The shrewdest analysts of the Balkan tragedy have always seen Slobodan Milosevic as a cynic, a pragmatist, a deft tactician, if a rather bad strategist.
So it makes sense that Milosevic should be taking this rejectionist stand toward the Hague tribunal. After all, it's not like there's anyone he can roll on; and not like anyway he's going to beat the rap. So why not go out with a flourish? And maybe inflict a little pain on his enemies along the way.
Milosevic now seems intent on putting the international community on trial with him, and attempting to make them appear complicit in his crimes. According to this BBC report, he plans particularly to target the British, especially two Tory Foreign Ministers from the early and middle nineties.
In any real sense, of course, this claim is utterly bogus. But it's not an entirely idle threat.
At various points over the last dozen years, the West saw Milosevic as useful, or at least someone they had to deal with. Most famously, at the Dayton peace talks, he was treated as something of a peace maker, and to a degree he actually delivered -- knocking the heads of Bosnian Serb chieftains and forcing them to get on board.
For the Europeans and the Brits there is even more awkwardness. After his retirement, for instance, Douglas Hurd, Tory Foreign Secretary in the early-mid 1990s, got involved with all manner of debt restructuring and telecom work for Milosevic's government. This of course was during one of Milosevic's 'good-guy' phases.

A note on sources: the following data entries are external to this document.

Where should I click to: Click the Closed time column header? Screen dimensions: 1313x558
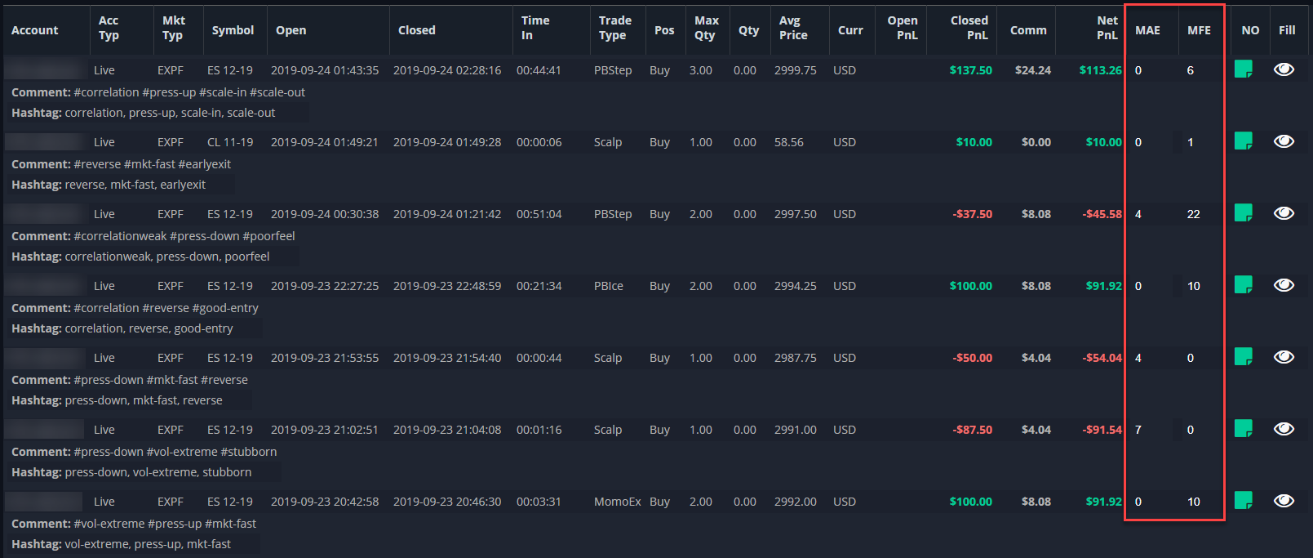click(x=416, y=30)
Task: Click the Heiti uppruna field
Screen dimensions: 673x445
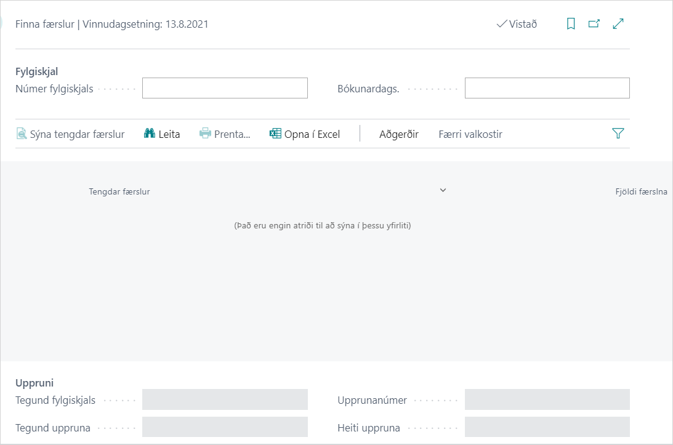Action: (547, 427)
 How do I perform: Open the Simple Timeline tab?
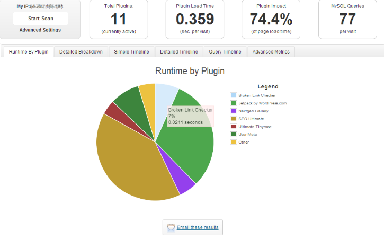[132, 51]
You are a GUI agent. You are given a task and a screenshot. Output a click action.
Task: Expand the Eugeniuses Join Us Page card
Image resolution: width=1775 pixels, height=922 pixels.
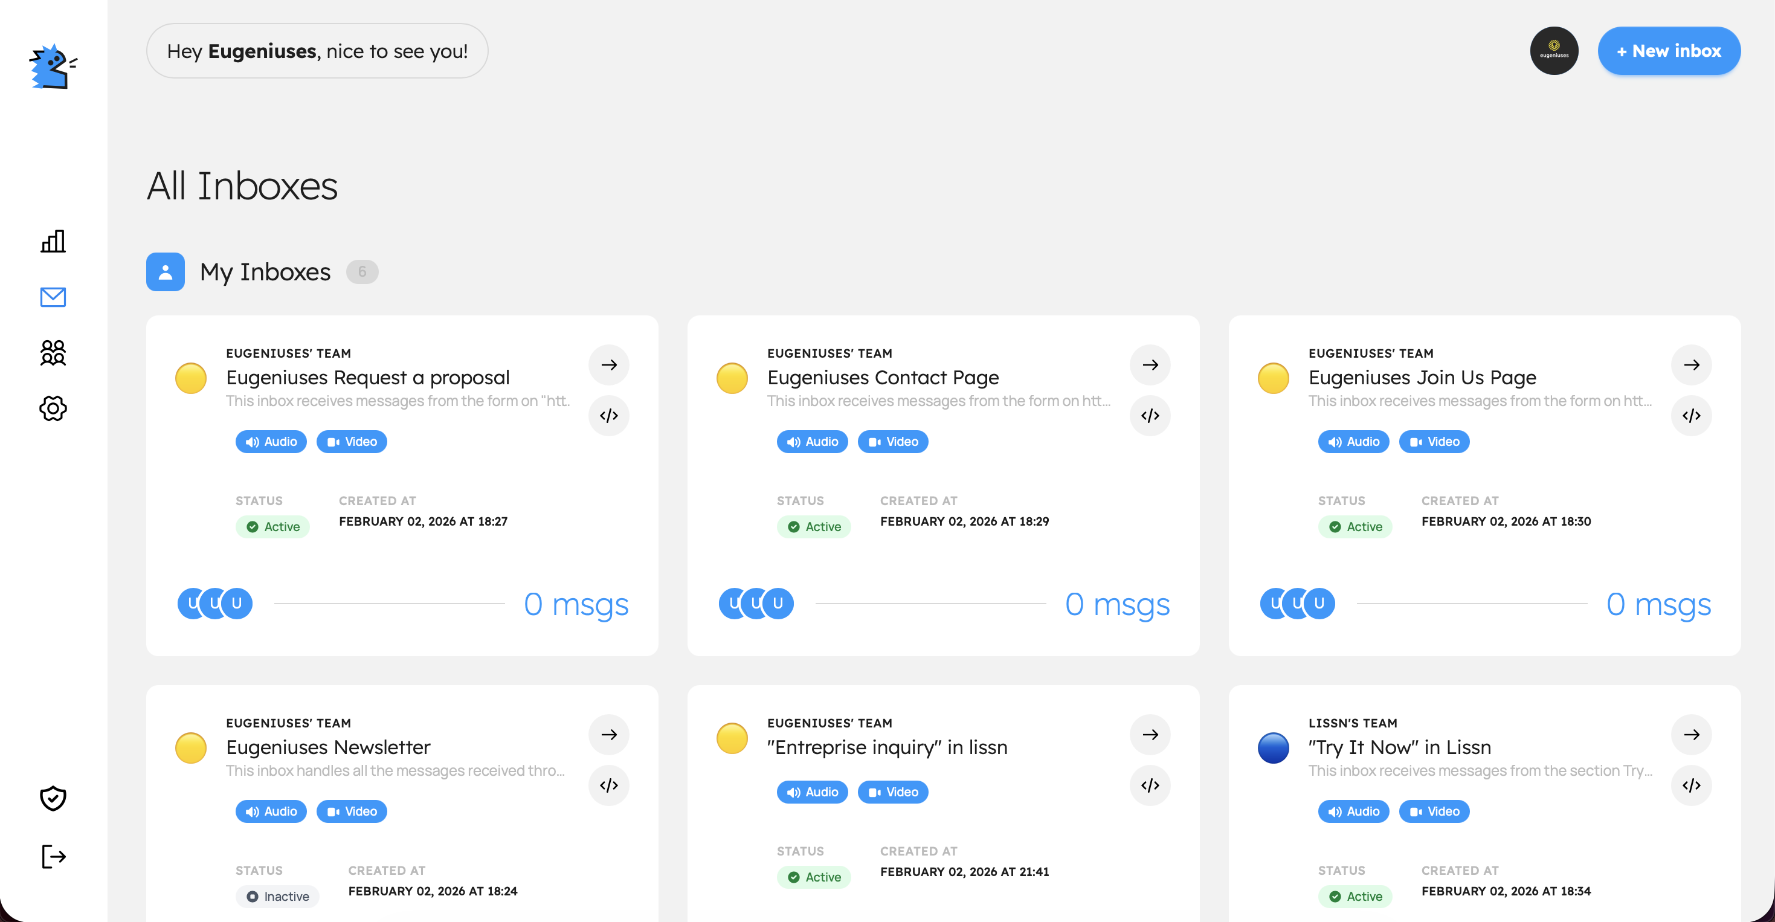point(1691,365)
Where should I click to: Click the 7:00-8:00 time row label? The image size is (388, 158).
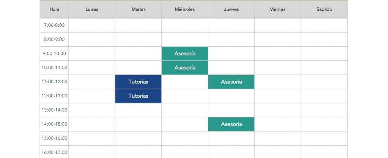54,25
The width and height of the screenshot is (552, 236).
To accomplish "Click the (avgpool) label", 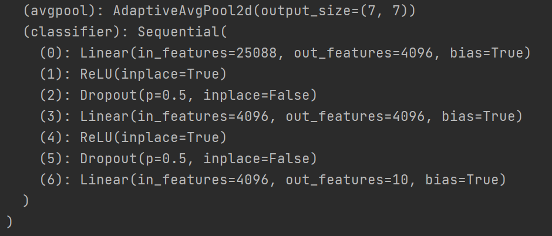I will (x=57, y=11).
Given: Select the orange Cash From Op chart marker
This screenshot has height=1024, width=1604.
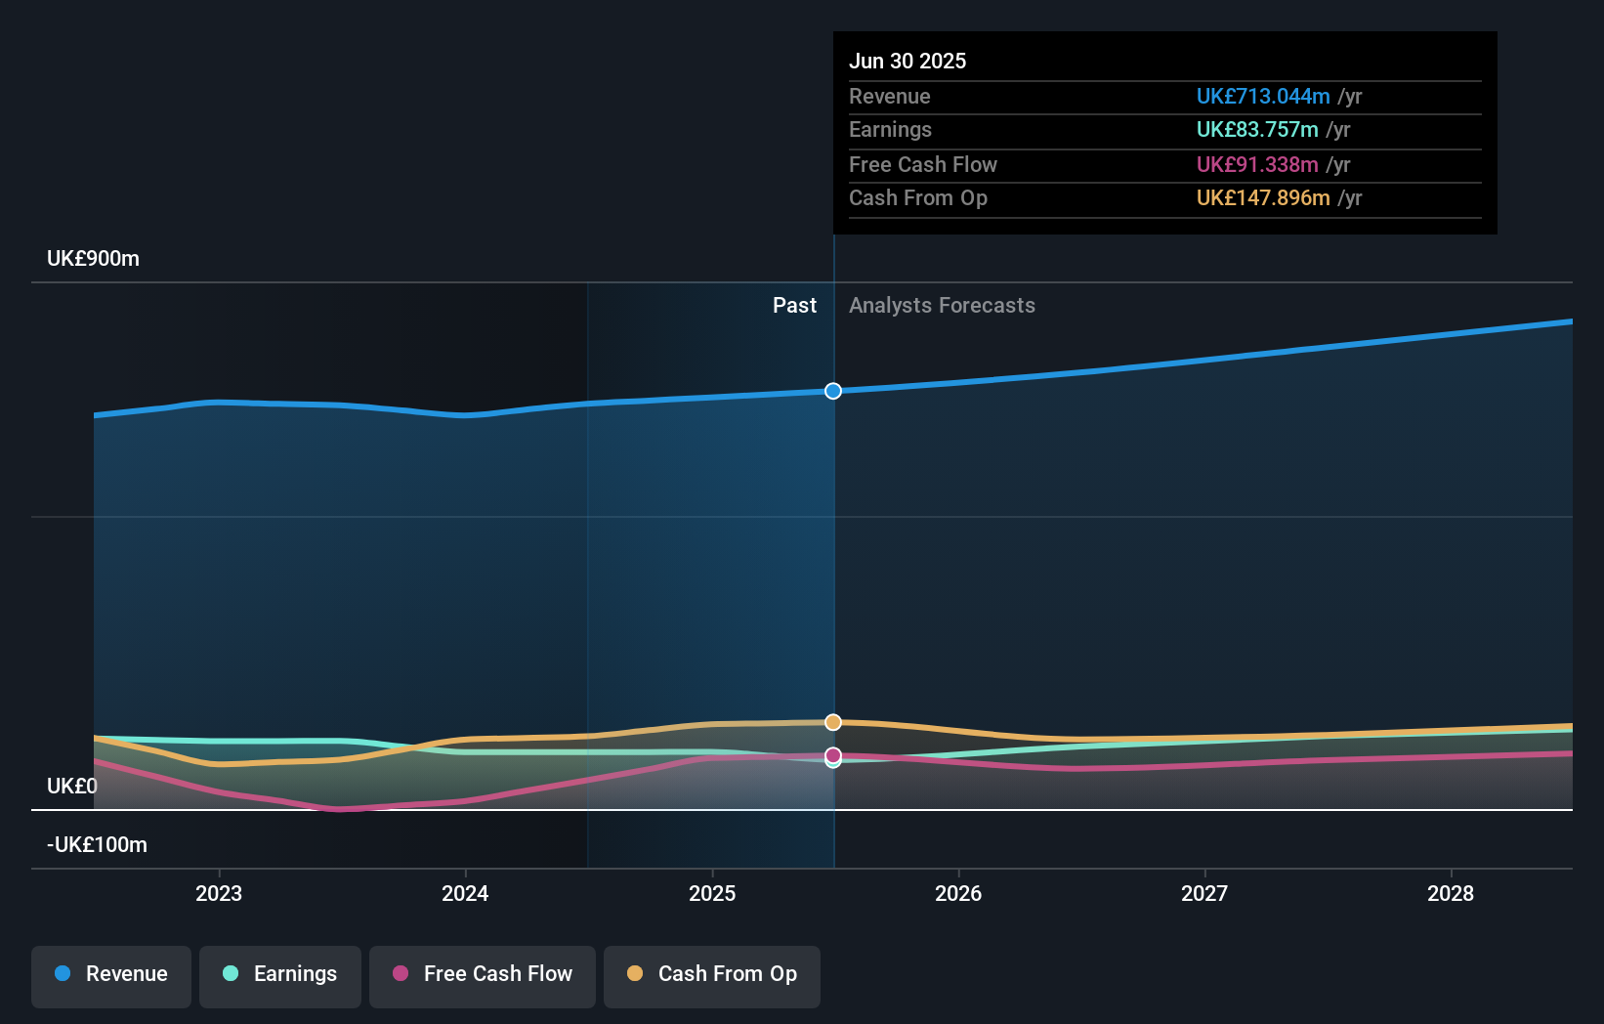Looking at the screenshot, I should (832, 721).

Again, the point is not that NATO governments share any real complicity in Milosevic's crimes; nor did various prime ministers and foreign ministers -- faced with few good options -- lack good reasons for dealing with Milosevic, and even in some sense propping him up.

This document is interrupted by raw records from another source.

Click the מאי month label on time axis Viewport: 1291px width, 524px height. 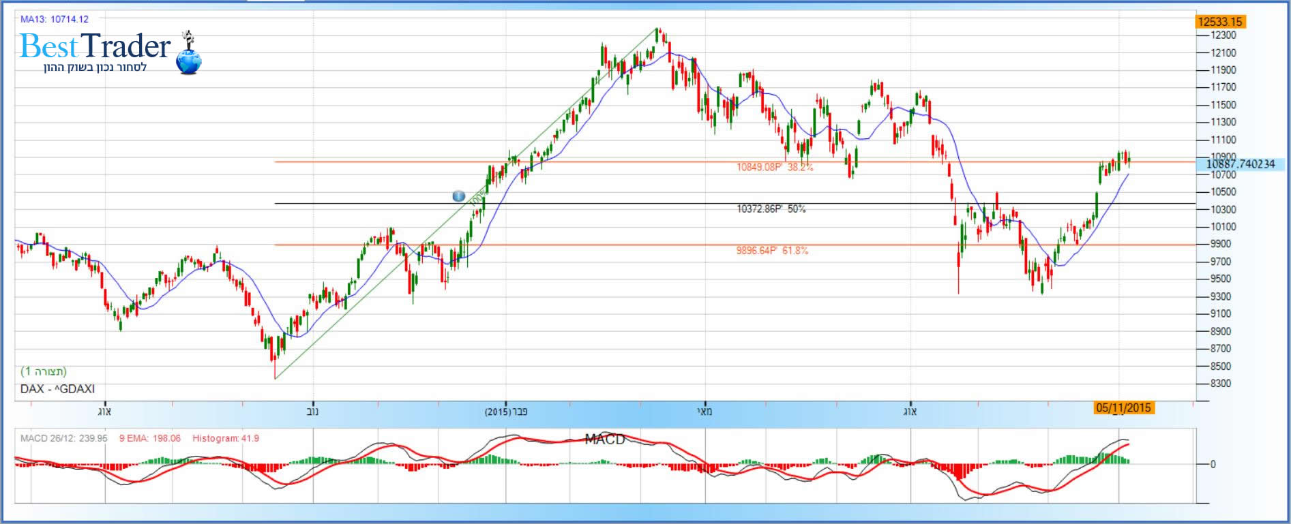coord(704,412)
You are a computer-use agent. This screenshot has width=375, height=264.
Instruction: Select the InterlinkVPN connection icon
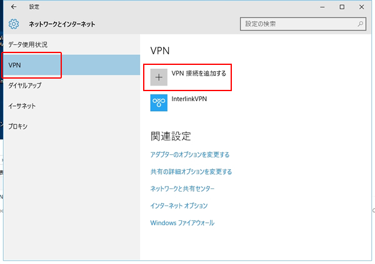pyautogui.click(x=159, y=103)
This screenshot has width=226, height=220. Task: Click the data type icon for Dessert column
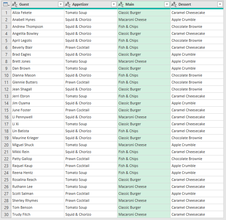click(x=174, y=4)
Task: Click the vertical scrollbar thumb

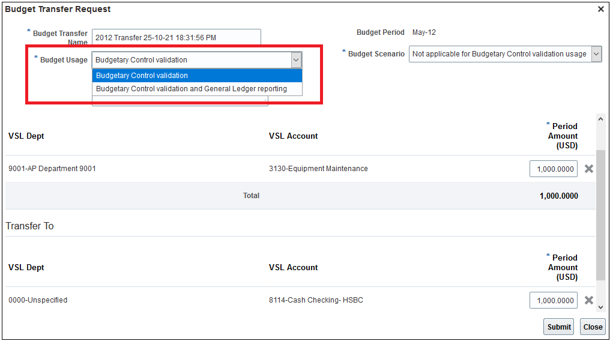Action: [x=601, y=213]
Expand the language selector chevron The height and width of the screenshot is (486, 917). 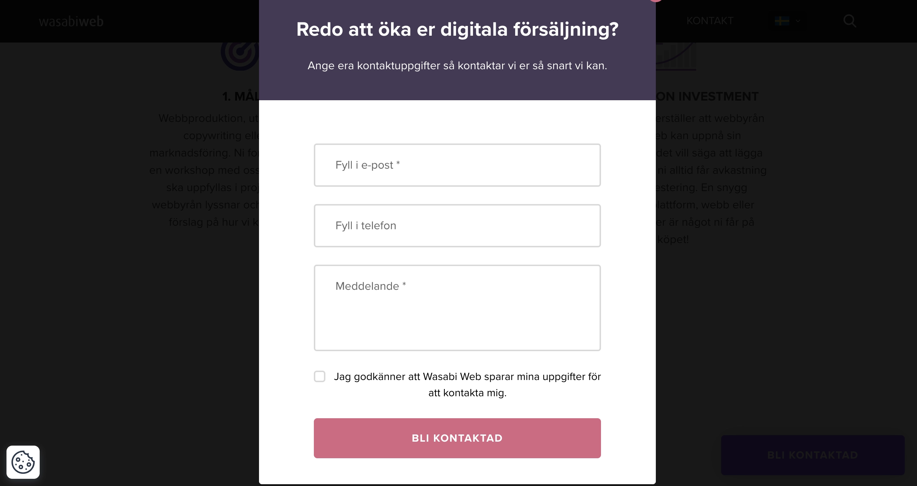pos(798,21)
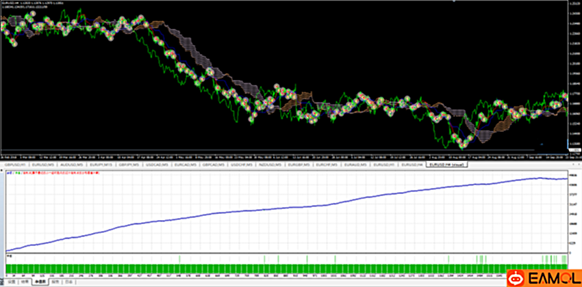
Task: Switch to the GBPUSD,H1 chart tab
Action: 14,165
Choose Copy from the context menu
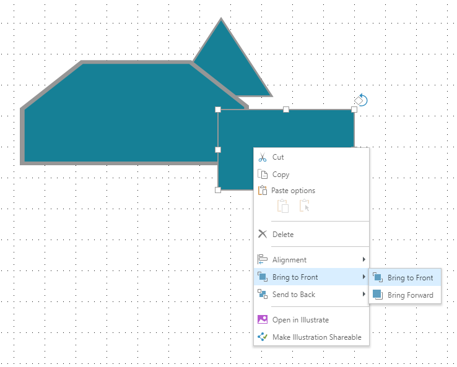 click(281, 175)
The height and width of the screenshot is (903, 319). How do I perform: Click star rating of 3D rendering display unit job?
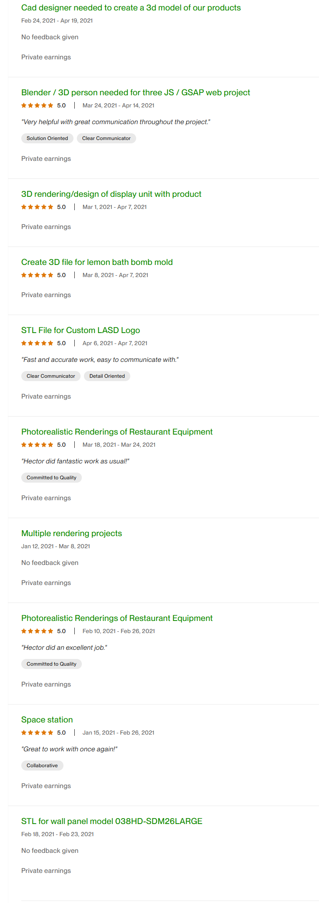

But Milosevic can throw light on the West's back-and-forth positioning over the course of the 1990s -- sometimes denouncing him as an arch-war criminal, at other times giving him a good cleaning and dressing him up as a potential peace partner. He could embarrass Western leaders by highlighting their often erratic and cowardly stance toward the Balkan tragedy for much of the decade, their own crimes of omission, and their own connections to him.